Monday, 25 de November de 2024 ISSN 1519-7670 - Ano 24 - nº 1315

O noticiário enviesado sobre a violência

 

A questão da violência volta às páginas dos jornais paulistas na terça-feira (28/8). Depois da reportagem antecipando os dados anunciados pela Secretaria da Segurança Pública, publicada na véspera pelo Estado de S.Paulo, o tema volta mais discreto e um pouco mais trabalhado, no próprio Estadão e também na Folha de S.Paulo.

Nos dois jornais, destaque para o fato de que, após vários meses de seguidas altas, o mês de julho de 2012 mostra números menores de homicídios, no estado e na capital paulista, do que os do mesmo período no ano anterior.

Mas, embora os dados estejam mais bem trabalhados na nova versão, não há como escapar da constatação de que os dois jornais tratam com extrema boa-vontade o esforço de propaganda das autoridades.

Depois de destacar em manchete a queda episódica dos indicadores gerais de homicídios, o Estadão coloca no interior do caderno “Metrópole”, sem chamada na primeira página, uma nova reportagem, desta vez menos festiva, na qual aparecem dados menos auspiciosos. Por exemplo, caiu o número de roubos de carros, mas o índice de latrocínios, ou seja, roubo seguido de morte, simplesmente dobrou na capital paulista.

Diferente do que havia afirmado na véspera, quando aceitou publicar parte dos dados antecipados pela assessoria de imprensa da Secretaria da Segurança sem elementos para fazer uma leitura crítica, o jornalão agora admite que a situação, no geral, “segue preocupante”.

Considerado apenas o ano de 2012, os sete primeiros meses ainda apontam a falta de resultados positivos em densidade suficiente para sustentar a tese oficial de que houve uma reversão na tendência de aumento da violência. Essa seria, de fato, uma notícia a ser comemorada.
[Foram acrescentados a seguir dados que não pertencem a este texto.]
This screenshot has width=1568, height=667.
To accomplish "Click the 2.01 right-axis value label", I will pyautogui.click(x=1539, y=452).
Depois de haver passado por um período conturbado, entre os anos 1980 e 1990, quando a criminalidade colocou o estado entre os três mais violentos do país, o cidadão paulista é apresentado a sucessivas estatísticas que, nos números, apontam uma situação gradativamente melhor nos últimos vinte anos. No entanto, antes de repetir o discurso político do governo, a imprensa tem a obrigação de colocar uma lente crítica sobre os dados oficiais.

Mais mortos

Com uma pequena chamada na primeira página, a Folha de S.Paulo, que não foi favorecida com a antecipação dos dados, também compra a ideia de que houve uma reversão na escalada de violência admitida pelo governo paulista no primeiro semestre deste ano. No entanto, o jornal destaca que, enquanto a queda no número de assassinatos foi de 7,7% no estado e 13,2% na capital, em julho deste ano, em comparação com julho de 2011, os casos de latrocínio subiram 100% na capital e 55% no estado – ou seja, a estratégia de combate aos assaltos faz com que os criminosos decidam matar suas vítimas.
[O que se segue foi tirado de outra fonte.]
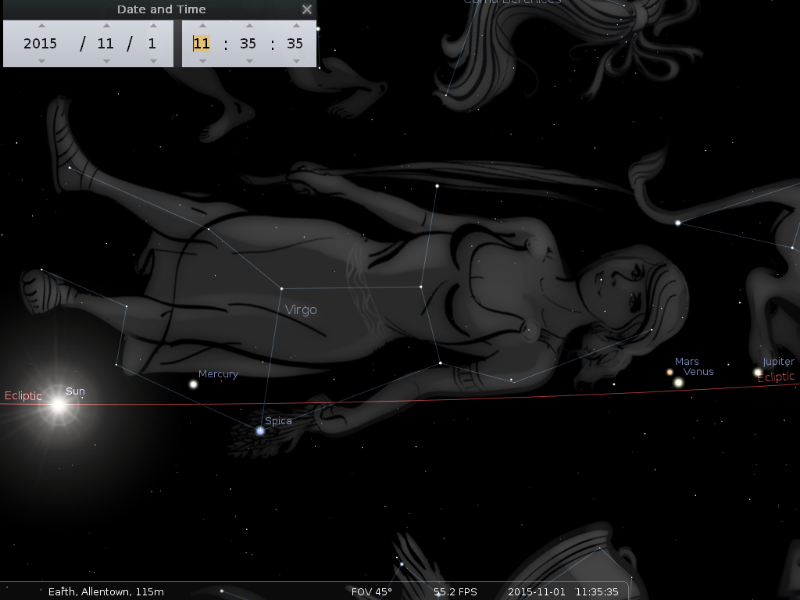Screen dimensions: 800x600
Task: Select the planet Jupiter
Action: pos(758,372)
As motivações podem ser muitas, mas o “achômetro” dos jornais autoriza qualquer observador a afirmar que o maior número de confrontos nos quais os criminosos são mortos pode ter convencido os assaltantes de que é melhor matar logo a vítima para não ser reconhecido e perseguido por policiais cada vez mais letais.

A rigor, conforme uma especialista entrevistada pela Folha, não há o que comemorar, pois se forem somadas as vítimas de homicídios com as de latrocínios, os dados praticamente não se alteraram entre 2011 e 2012. Além disso, basta olhar os gráficos publicados pelo jornal para se constatar que, comparando os sete primeiros meses deste ano com igual período do ano passado, houve aumento em quase todos os índices criminais no estado.
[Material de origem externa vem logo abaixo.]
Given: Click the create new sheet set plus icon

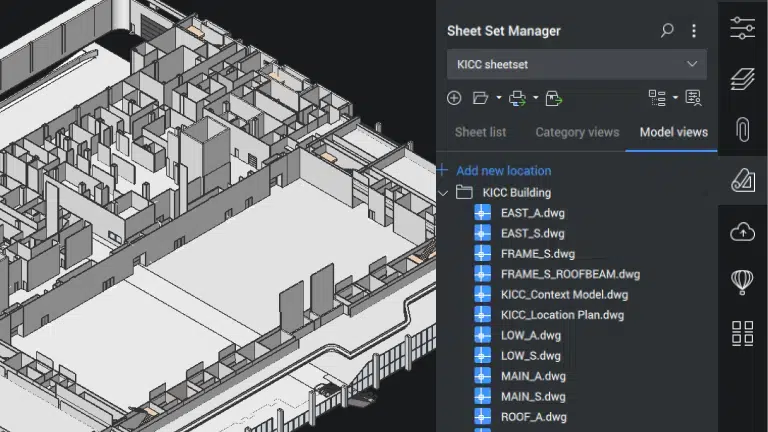Looking at the screenshot, I should 454,98.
O quadro é, portanto, muito diferente daquele que foi pintado pelo Estadão na segunda-feira (27), com direito a manchete festiva na primeira página (ver “O noticiário e a propaganda oficial”).

Além disso, há um aspecto que os jornais insistem em ignorar. Trata-se da distribuição dos índices nas diversas regiões da capital. Basta uma olhada no mapa das ocorrências para se observar que a violência aumenta nos bairros mais pobres da periferia quando a polícia se torna mais eficiente nos bairros centrais.

Para complementar os dados oficiais, seria interessante que os repórteres olhassem também os indicadores históricos de outras fontes. Tanto entidades sociais privadas, como o movimento Nossa São Paulo, quanto centros acadêmicos de pesquisa como o Núcleo de Estudos da Violência da USP, e até órgãos oficiais da prefeitura, como a Secretaria Municipal de Desenvolvimento Urbano mostram a perversidade da distribuição da segurança. Mas esse tipo de análise parece não interessar a uma imprensa cada vez mais partidarizada.